- Developer(s): I-play
- Publisher(s): Big Fish Games
- Platform(s): Windows PC
- Release: 2010
- Genre(s): Hidden object game
- Mode(s): Single-player

= Deadtime Stories (video game) =

2010 hidden object video game

Deadtime Stories is a 2010 hidden object PC game developed by I-play and distributed by Big Fish Games. The premise of the game centers around a mysterious character known as Edward Blackgate, and the lost souls interred in his private cemetery, "Everlasting Life". The player meets these lost souls and learns about the events that lead to their downfalls, respectively.

==About the game==
Miss Jessie Bodeen is characterized as a New Orleans Voodoo queen, who acts as a healer for the local African Americans working as servants in the city. As a healer, she has pledged to do no harm. Now a resident at "Everlasting Life", Jessie tells the story of her downfall when she accepts a commission from Delphine LaLaurie, a character based on her real-life counterpart.

For $150, this character was supposed to keep away another socialite, Mrs. Anton, a wealthy young widow, who is new in town and already more popular than Delphine LaLaurie. Jessie had been warned by Mambo Marie, a fellow Voodoo practitioner, to not invoke the Loa to curse Mrs. Anton. So, for the next three months, Jessie is able to discreetly poison Mrs. Anton with small, non-lethal amounts of aconite to keep her too ill to attend any parties.

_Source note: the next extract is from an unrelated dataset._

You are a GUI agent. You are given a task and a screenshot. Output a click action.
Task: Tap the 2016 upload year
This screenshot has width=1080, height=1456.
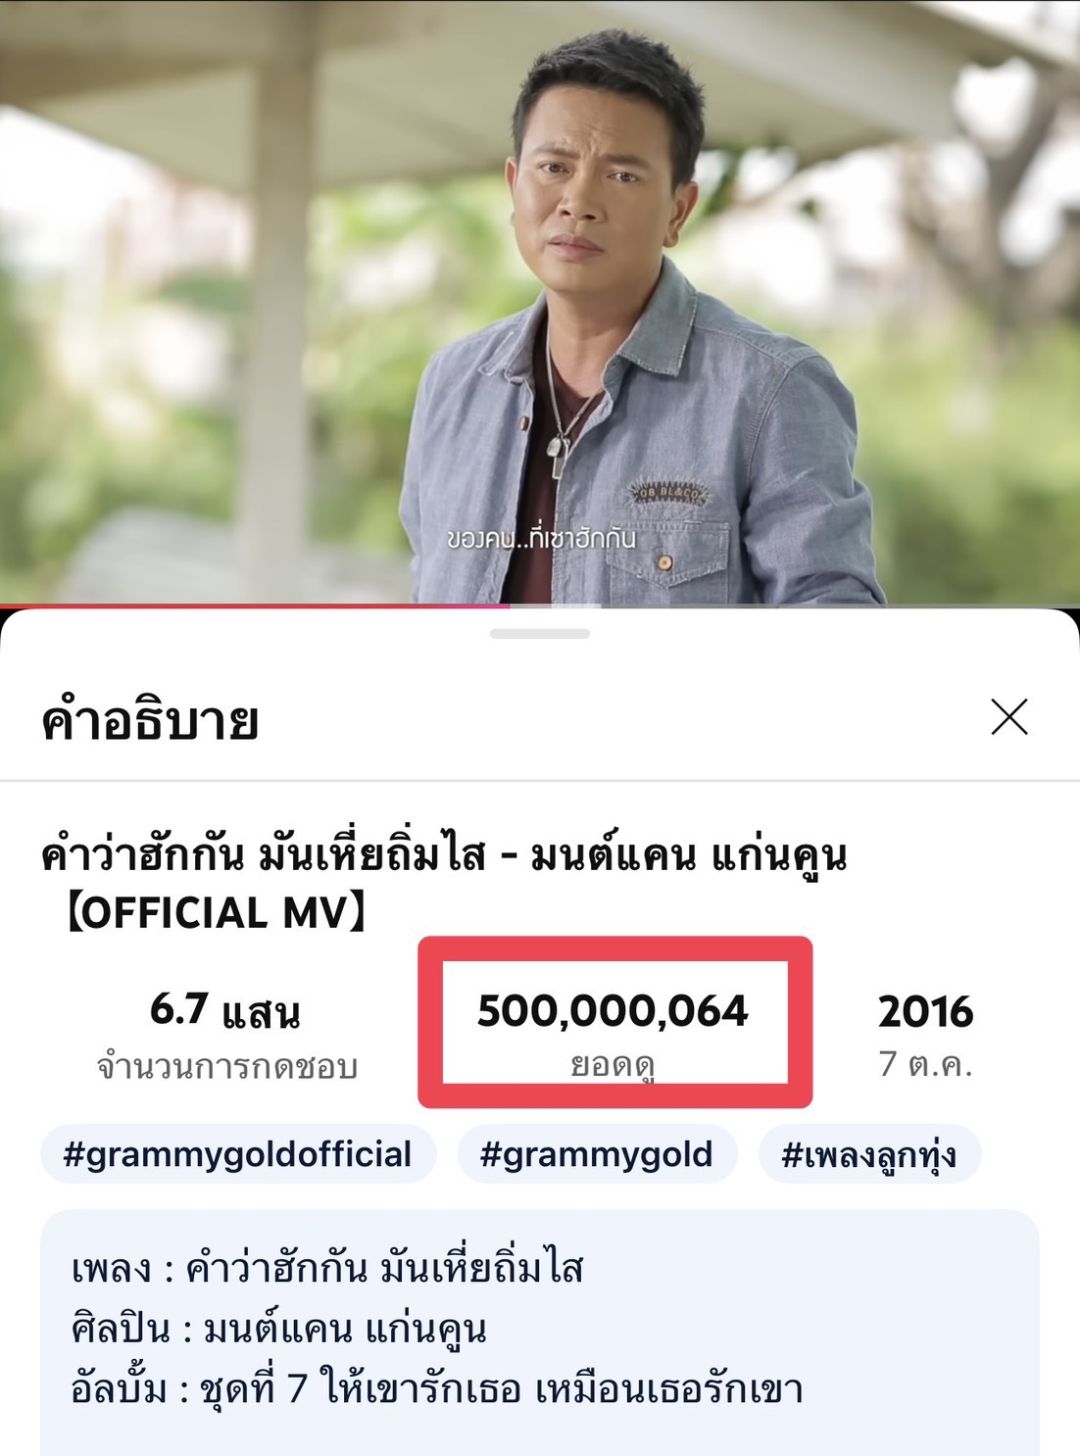click(x=926, y=1012)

However, after three months and the end of the social season in New Orleans, Delphine LaLaurie reneged on their deal, despite Jessie Bodeen upholding her part of the bargain. Furious about having been lied to, Jessie Bodeen makes up her mind to seek revenge on Delphine LaLaurie by invoking the Loa, particularly Damballa, to avenge her. The Loa punishes Delphine LaLaurie, regardless of collateral damages and innocent bystanders. Ten years later, the Loa also punished Jessie Bodeen for having taken on Delphine LaLaurie's commission in the first place.